Orangutans Show "Astonishing" Tool-Making Ability To Bend Wire Into Hooks


Jonathan O'Callaghan

Senior Staff Writer


Alessandro Bonora/Shutterstock

A study in the journal Scientific Reports has described how orangutans were able to create hooks from wire to reach the handle of a basket, a surprising skill that even some human children find difficult.

In the paper, researchers led by the University of Vienna in Austria described how they gave orangutans a tube and a piece of wire, and tasked them with trying to reach a basket of rewards inside it.


In one experiment, they were given a vertical tube and a straight piece of wire. For this, they needed to bend a hook in the wire in order to reach the handle on the basket.

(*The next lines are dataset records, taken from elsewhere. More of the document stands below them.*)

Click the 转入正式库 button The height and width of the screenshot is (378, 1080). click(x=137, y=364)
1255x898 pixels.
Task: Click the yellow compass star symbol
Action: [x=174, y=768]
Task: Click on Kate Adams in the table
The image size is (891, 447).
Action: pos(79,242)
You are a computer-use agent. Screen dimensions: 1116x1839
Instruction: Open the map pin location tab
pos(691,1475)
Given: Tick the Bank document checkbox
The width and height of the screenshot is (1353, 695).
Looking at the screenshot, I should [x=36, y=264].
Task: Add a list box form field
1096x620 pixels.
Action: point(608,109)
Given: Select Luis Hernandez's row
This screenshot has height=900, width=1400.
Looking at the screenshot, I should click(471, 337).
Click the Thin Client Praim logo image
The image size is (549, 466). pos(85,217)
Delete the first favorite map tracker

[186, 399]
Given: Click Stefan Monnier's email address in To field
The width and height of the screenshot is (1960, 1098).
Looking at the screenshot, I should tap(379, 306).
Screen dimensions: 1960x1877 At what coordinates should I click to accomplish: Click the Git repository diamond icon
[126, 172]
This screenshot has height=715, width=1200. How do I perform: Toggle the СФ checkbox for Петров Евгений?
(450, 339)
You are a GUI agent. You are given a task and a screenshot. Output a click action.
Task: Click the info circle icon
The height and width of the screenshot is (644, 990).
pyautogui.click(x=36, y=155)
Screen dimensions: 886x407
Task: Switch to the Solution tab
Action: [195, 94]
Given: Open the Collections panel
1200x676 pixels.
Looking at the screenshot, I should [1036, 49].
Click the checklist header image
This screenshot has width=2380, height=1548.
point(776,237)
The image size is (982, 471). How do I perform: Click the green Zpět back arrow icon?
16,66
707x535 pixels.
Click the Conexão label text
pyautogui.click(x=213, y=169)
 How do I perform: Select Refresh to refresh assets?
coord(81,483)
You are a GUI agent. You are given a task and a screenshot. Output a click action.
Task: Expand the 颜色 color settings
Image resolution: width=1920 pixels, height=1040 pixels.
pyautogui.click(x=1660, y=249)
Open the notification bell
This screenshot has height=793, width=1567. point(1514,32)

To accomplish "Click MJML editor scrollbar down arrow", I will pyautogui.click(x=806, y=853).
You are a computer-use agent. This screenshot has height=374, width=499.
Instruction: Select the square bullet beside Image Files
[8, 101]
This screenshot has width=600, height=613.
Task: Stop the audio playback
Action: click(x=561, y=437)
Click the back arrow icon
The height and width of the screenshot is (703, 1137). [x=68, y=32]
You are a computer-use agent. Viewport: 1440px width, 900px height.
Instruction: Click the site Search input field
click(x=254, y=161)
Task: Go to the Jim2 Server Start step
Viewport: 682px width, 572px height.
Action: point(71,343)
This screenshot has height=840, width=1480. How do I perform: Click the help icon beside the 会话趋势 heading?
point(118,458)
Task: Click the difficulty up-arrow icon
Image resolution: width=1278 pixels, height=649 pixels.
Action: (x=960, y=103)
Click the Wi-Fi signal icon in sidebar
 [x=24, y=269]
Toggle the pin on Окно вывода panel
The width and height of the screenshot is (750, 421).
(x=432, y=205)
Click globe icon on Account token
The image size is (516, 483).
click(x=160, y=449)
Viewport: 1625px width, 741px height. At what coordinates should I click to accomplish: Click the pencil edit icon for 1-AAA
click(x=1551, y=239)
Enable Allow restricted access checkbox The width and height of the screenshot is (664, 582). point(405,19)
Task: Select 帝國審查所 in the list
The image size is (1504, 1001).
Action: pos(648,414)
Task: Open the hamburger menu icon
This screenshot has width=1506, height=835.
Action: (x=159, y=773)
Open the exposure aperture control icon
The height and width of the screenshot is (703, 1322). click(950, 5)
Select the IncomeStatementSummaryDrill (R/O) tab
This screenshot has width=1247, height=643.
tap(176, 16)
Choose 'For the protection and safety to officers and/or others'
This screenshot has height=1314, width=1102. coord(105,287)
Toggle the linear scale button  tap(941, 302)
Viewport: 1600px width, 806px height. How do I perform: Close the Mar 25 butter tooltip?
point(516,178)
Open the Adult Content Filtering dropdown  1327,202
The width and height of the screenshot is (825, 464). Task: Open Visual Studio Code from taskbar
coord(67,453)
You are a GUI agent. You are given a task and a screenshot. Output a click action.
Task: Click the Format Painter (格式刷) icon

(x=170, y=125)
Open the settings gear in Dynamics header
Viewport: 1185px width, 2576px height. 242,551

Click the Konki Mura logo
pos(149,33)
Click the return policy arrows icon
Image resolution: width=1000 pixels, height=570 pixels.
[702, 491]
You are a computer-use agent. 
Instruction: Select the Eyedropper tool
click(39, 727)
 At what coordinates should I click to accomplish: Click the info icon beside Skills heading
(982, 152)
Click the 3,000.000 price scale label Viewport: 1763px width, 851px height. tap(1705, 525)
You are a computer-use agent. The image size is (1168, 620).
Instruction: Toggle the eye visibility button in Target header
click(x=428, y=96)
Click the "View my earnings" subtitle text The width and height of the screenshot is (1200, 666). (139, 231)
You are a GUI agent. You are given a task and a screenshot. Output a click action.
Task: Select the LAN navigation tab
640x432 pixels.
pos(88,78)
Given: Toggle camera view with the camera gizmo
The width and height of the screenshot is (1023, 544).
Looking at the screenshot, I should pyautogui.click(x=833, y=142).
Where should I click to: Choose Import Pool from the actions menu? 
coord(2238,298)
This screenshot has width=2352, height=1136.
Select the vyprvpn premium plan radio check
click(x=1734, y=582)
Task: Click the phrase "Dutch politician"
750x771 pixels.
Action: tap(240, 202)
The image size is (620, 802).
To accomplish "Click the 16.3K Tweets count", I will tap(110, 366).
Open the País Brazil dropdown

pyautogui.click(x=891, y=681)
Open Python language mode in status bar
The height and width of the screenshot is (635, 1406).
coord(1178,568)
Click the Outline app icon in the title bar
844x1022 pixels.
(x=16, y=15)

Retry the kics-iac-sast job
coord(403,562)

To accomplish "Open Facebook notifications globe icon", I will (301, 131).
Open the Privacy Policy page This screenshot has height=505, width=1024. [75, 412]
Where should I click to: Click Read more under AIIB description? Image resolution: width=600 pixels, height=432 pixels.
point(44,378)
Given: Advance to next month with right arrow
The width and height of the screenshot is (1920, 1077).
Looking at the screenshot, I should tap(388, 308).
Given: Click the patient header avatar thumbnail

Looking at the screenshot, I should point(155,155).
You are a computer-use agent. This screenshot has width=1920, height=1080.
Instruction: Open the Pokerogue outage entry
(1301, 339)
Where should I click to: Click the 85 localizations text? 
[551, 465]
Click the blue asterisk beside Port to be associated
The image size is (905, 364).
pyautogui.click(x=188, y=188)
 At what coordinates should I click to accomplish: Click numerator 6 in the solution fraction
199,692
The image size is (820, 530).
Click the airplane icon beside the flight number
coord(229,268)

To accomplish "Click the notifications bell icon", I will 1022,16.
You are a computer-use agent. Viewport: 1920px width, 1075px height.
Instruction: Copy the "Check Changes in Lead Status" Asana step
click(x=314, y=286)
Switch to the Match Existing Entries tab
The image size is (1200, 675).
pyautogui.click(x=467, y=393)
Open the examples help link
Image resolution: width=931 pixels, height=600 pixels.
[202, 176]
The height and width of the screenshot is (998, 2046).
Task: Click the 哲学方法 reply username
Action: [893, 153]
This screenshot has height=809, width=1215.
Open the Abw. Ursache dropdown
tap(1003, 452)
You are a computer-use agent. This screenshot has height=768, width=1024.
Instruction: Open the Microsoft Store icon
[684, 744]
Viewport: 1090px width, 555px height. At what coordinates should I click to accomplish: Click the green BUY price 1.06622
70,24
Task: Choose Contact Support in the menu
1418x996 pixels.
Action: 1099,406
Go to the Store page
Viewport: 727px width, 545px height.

In a second test, they were given a wire already bent at right angles and a horizontal tube with a basket in it. To reach this one, they had to unbend the wire to push the basket out of the tube.

Amazingly, in the experiments – conducted at the Zoo Leipzig in Germany – the researchers found that several orangutans were able to bend or unbend the wire as necessary to reach the basket, with two solving the tasks within minutes.

"The orangutans mostly bent the hooks directly with their teeth and mouth while keeping the rest of the tool straight,”  Isabelle Laumer from the University of Vienna said in a statement. “Thereafter they immediately inserted it in [the] correct orientation, hooked the handle and pulled the basket up."


The research is said to be the first time hook tool making has been seen in a non-human primate species. This is a task that children typically struggle to perform, with less than half at the age of seven able to solve the task. They significantly improve, however, when shown how to bend a hook.

But the orangutans did not require a demonstration. They were able to solve the task spontaneously, which came as a surprise to the researchers, who noted the animals were inventing a solution to the problem, rather than applying what they already knew.

"Finding this capacity in one of our closest relatives is astonishing,” Josep Call of the University of St Andrews, one of the study’s co-authors, said in the statement.

Call noted that hooks only date back 16,000 to 60,000 in humans. And while other animals like New Caledonian crows have been shown to use them somewhat regularly, such an ability had not been seen in apes before.